### Do this
Copy every line of the material below word for word, leaving out the pictures.

### Word and element pointing entries
■ ■ ■ ■
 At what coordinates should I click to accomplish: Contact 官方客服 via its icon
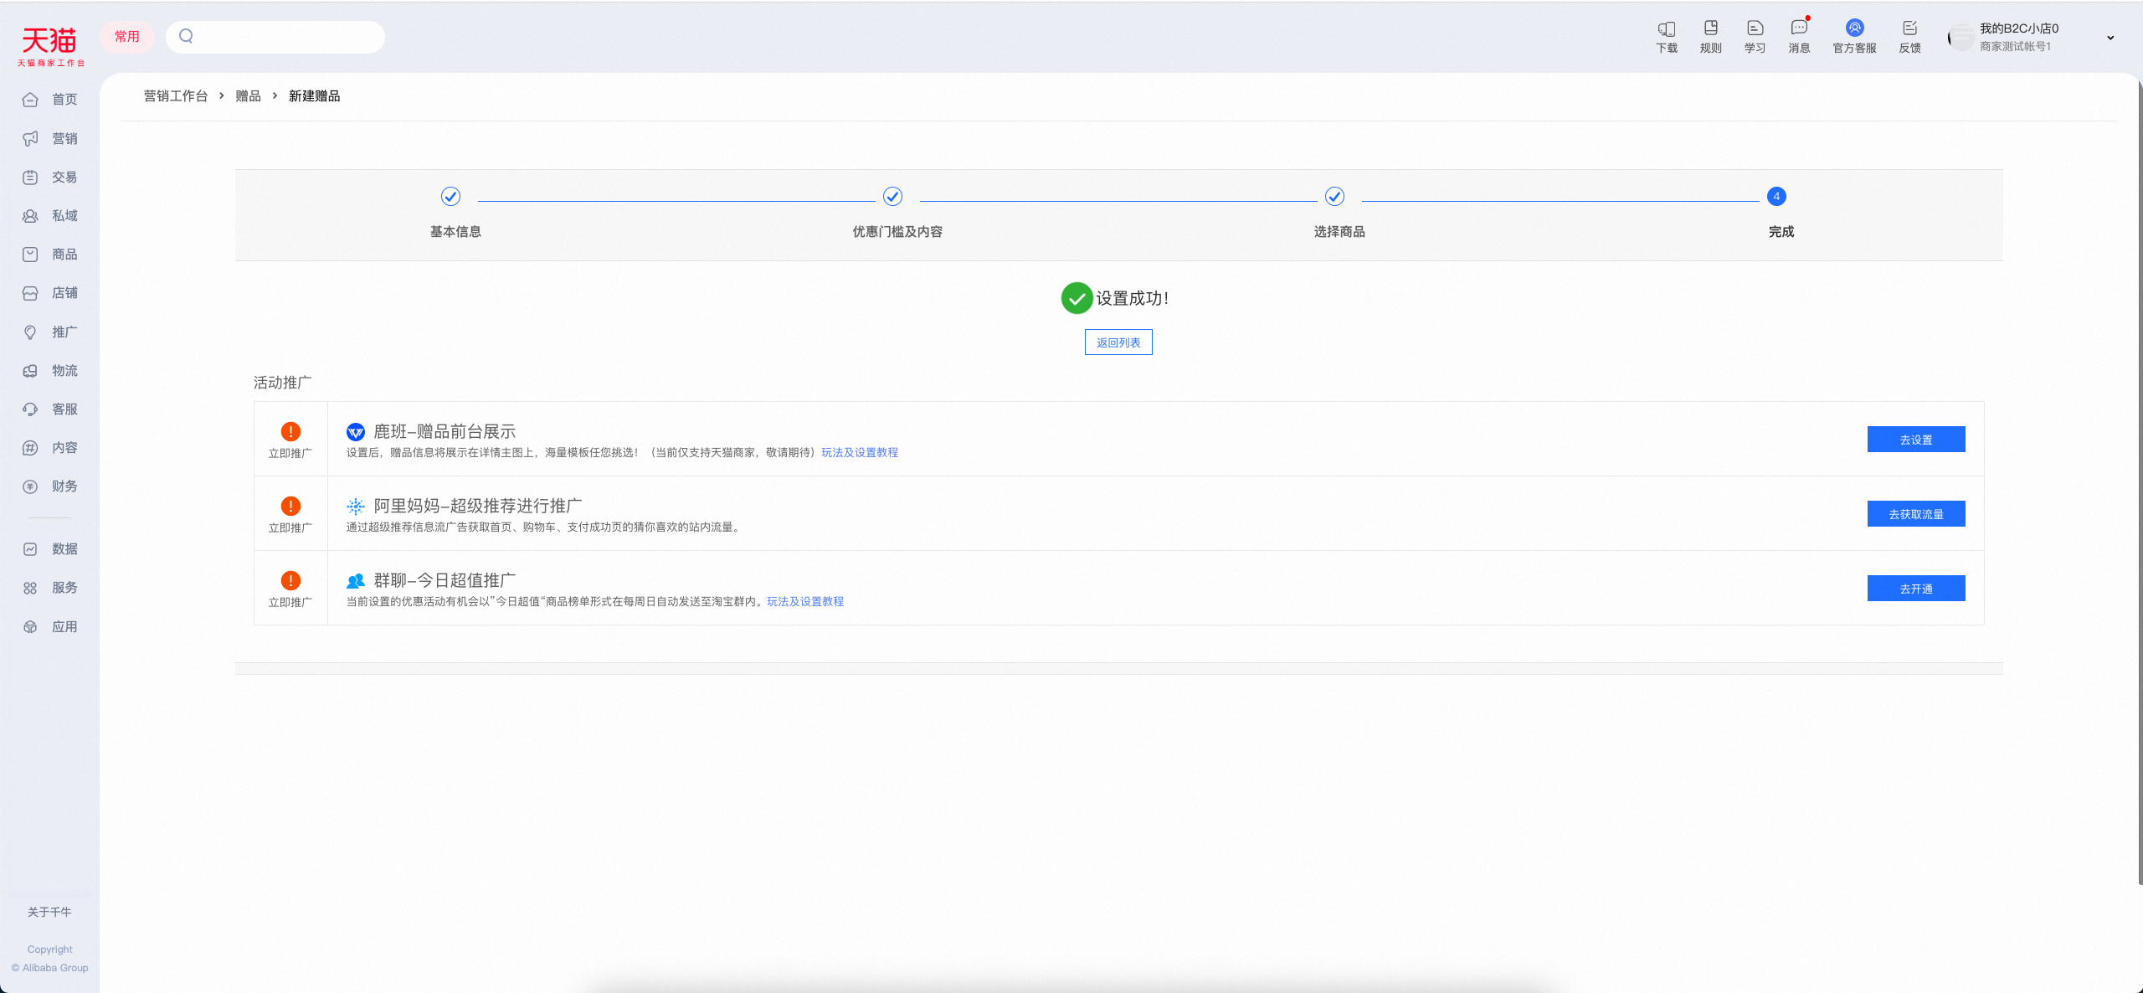tap(1855, 28)
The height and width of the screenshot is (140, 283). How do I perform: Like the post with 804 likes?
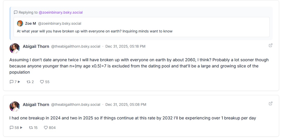46,128
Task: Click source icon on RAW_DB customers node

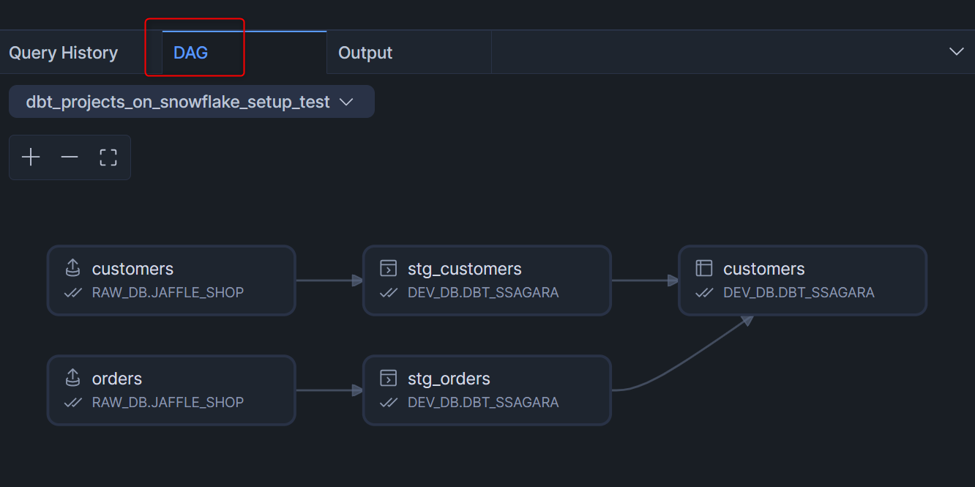Action: (72, 268)
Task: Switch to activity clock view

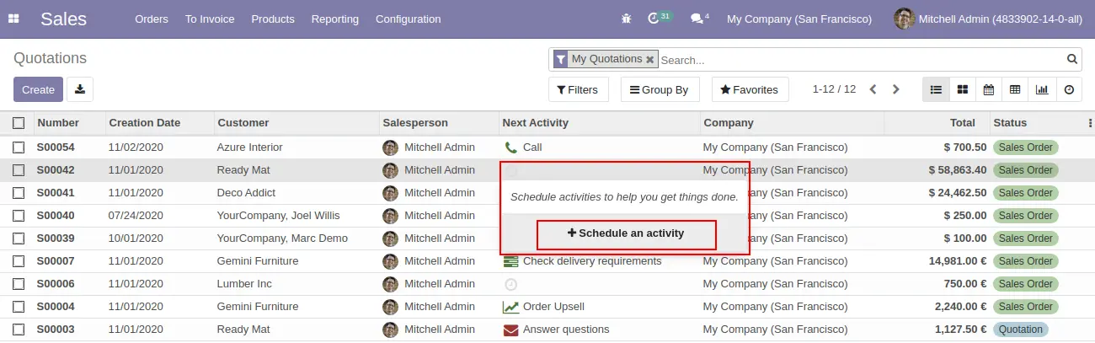Action: (x=1069, y=89)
■ ■ ■ ■
### The completed task
 At what coordinates should I click to accomplish: Contact 官方客服 via its icon
tap(1855, 28)
The height and width of the screenshot is (140, 283). How do I perform: Like the post with 804 likes?
46,128
Task: Click source icon on RAW_DB customers node

Action: (72, 268)
Task: Switch to activity clock view

Action: (x=1069, y=89)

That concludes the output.